Thanks to new technological applications and continued benefits resulting from shale and natural gas resources, top exploration and production (E&P) leaders agree the current state of E&P is far better than it was a year ago.
"It's very good to see the industry in recovery," CERAWeek by IHS Markit Chairman Dr. Daniel Yergin said at the recent CERAWeek event.
Continental Resources Chairman and CEO Harold Hamm believes the United States oil industry is "on something of an equal basis today with OPEC."
"I think everybody realizes that we have a great deal of potential in this country," Hamm said. "We also have the potential to oversupply the market, and we have a great responsibility not to do so."
Anadarko Chairman, President and CEO R.A. Walker observed that while significant progress has been made in adopting new technologies, the oil industry lags behind Silicon Valley.
"There are a lot of things we can learn and catch up on the way in which the valley has advanced technology, whether it's machine learning and augmented intelligence to be able to read seismic in ways that we as humans can't or being able to use and process big data analytics along with artificial intelligence," he said.
Anadarko, he said, is "very committed" to applying more technological advances to its processes.
"We've created our own advanced analytics and emerging technology group, principally with some of our brightest folks internally, as well as externally hiring Ph.D.s and data scientists," Walker said, "so that we can understand how to use all this data that we have, but don't do that much with."
Range Resources Chairman, President and CEO Jeff Ventura agreed it is incumbent upon the industry to adopt more and newer technology.
"Our company is focused on trying to use technology or big data to help drive decisions for everything," he said. "There are big gathering systems and processing facilities where you can find space in the system on a real-time basis. To the extent you can do that, you'll end up with low-cost or free gathering, and you get the advantage of capital savings to drive real-time decisions. And it's hard for human beings to handle that much data and these big complex systems like that."

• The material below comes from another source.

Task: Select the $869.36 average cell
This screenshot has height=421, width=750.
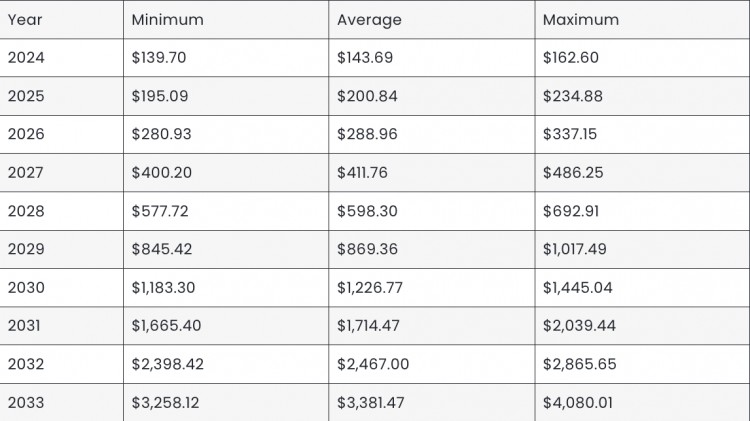Action: click(x=431, y=249)
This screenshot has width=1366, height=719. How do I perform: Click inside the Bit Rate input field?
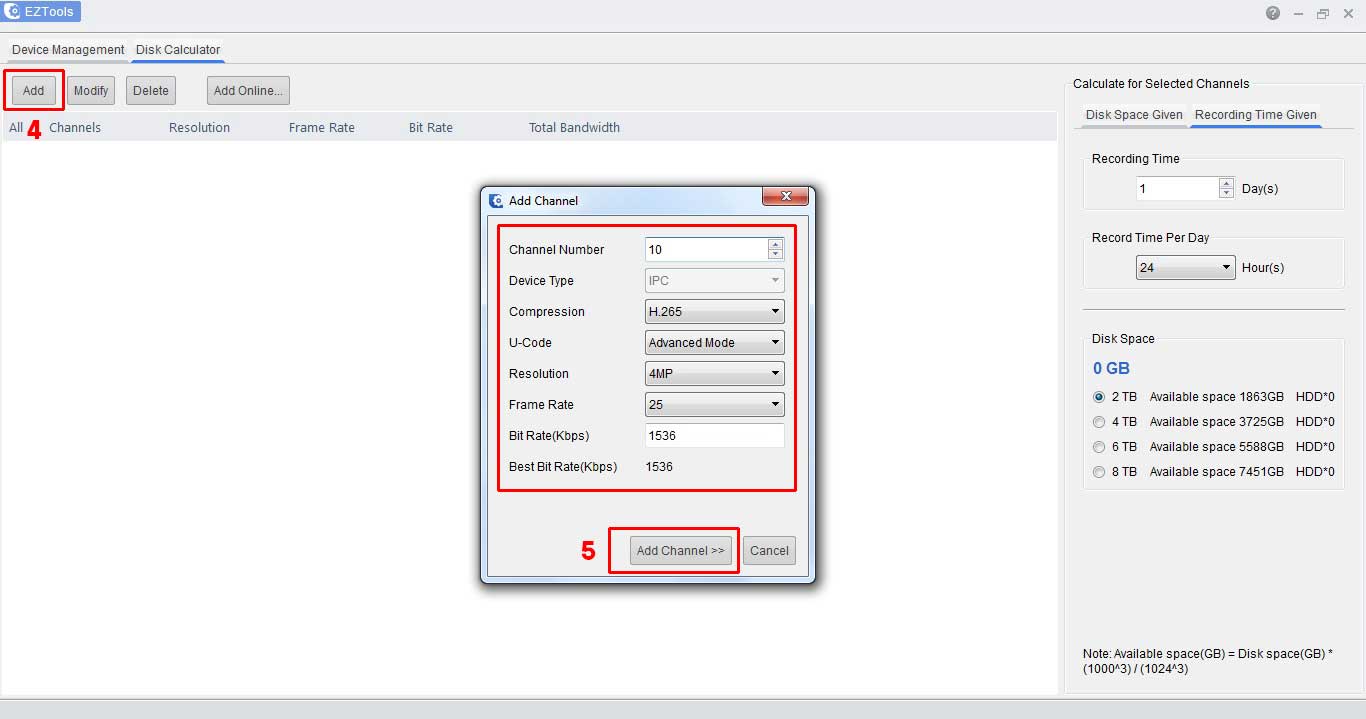(714, 435)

Technology is worth the cost
Hamm characterized the advantages inspired by new technological applications as "tremendous." Further, he said Continental Resources does not predict an increase in 2017 to overall costs "because we intend to offset any project increases with additional technological efficiencies."
Walker added there is no question costs are going up, particularly in the Delaware Basin, "because of the big activity, the completion crews and pressure-pumping services," and the cost per well could be driven down by applying technological measures to increase efficiency.
"I think the Delaware, and probably the Permian, is a little bit of an anomaly in that regard," he said. "We're not seeing the same service costs compression or pressure issues throughout the Denver-Julesberg Basin or throughout the Delaware."
"If you look at the rig count and the activity, a lot of it is in the Permian, so most pressure will be there, and a lot less so in Appalachia and in the other areas where we operate," Ventura noted, accentuating the positive role data-gathering technology plays. "To the extent we get more efficient with landing laterals and stage spacing, we can help offset some of that with more efficient use of data."